Exercise prompt —
Please copy every line of the listing below word for word, leaving out the pictures.

[Item-finding records]
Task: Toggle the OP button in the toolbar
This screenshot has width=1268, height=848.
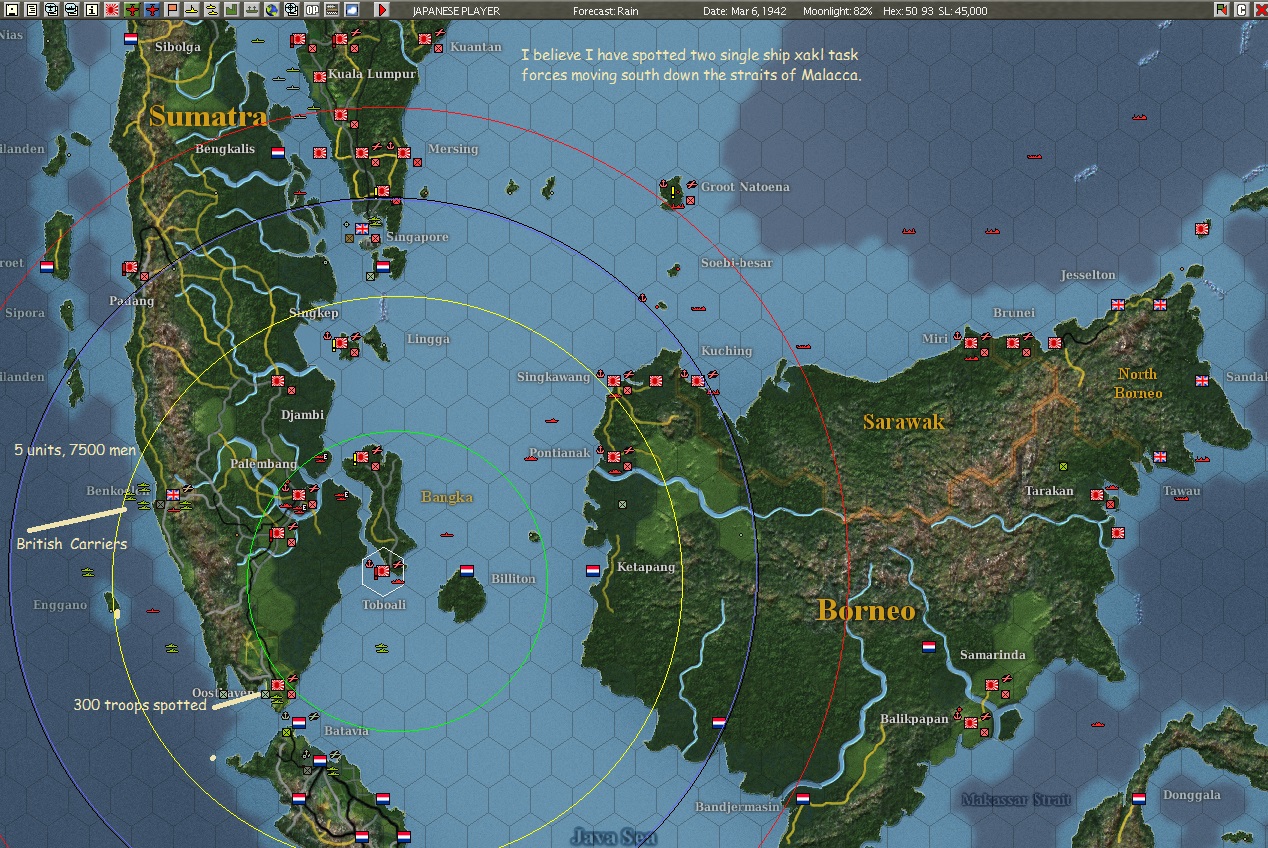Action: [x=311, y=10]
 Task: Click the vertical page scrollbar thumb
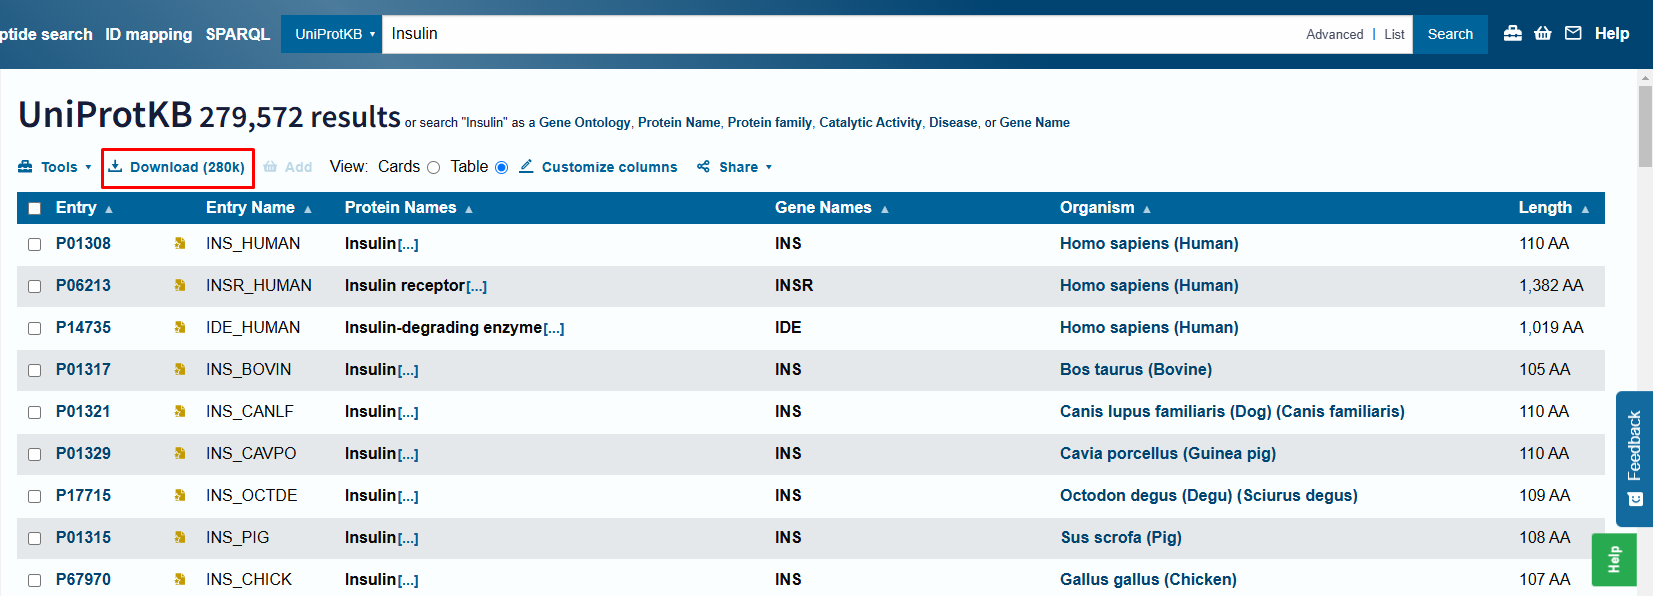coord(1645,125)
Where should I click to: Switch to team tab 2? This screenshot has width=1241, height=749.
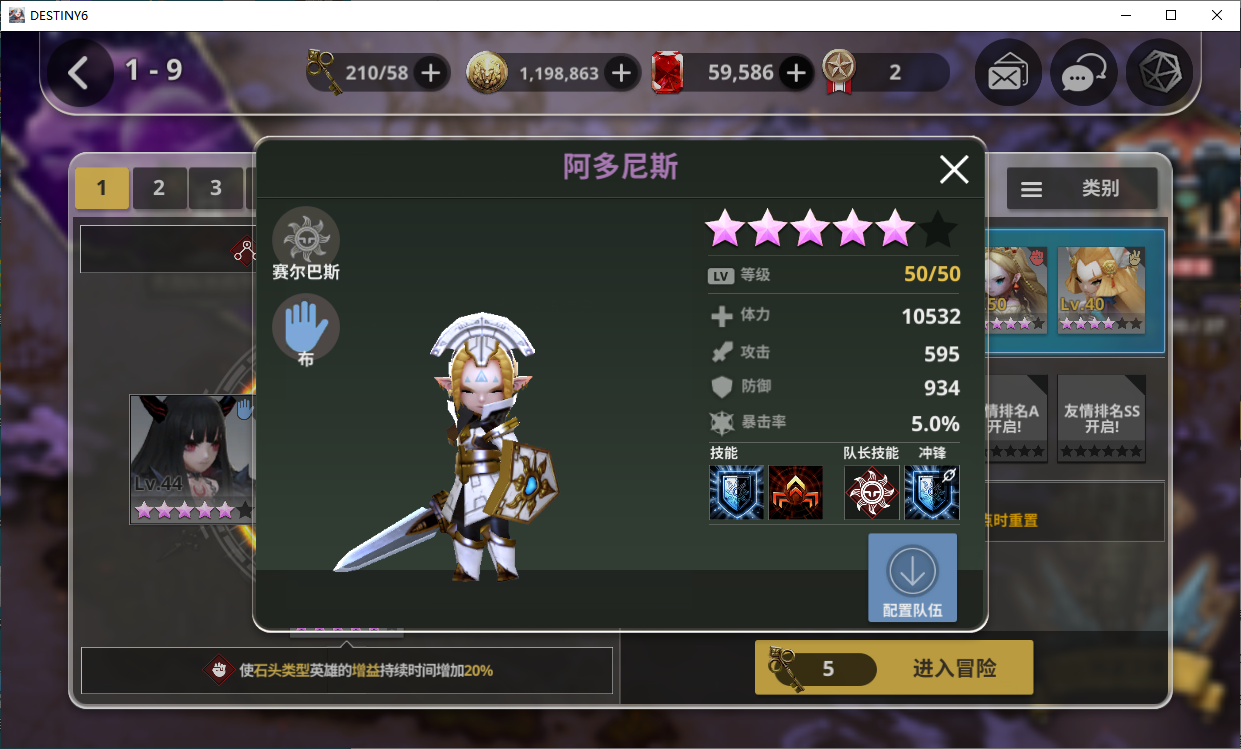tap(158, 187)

Exercise result —
Task: Toggle the OP button in the toolbar
This screenshot has width=1268, height=848.
Action: [x=311, y=10]
 Task: Click the vertical page scrollbar thumb
coord(1645,125)
Where should I click to: Switch to team tab 2? This screenshot has width=1241, height=749.
tap(158, 187)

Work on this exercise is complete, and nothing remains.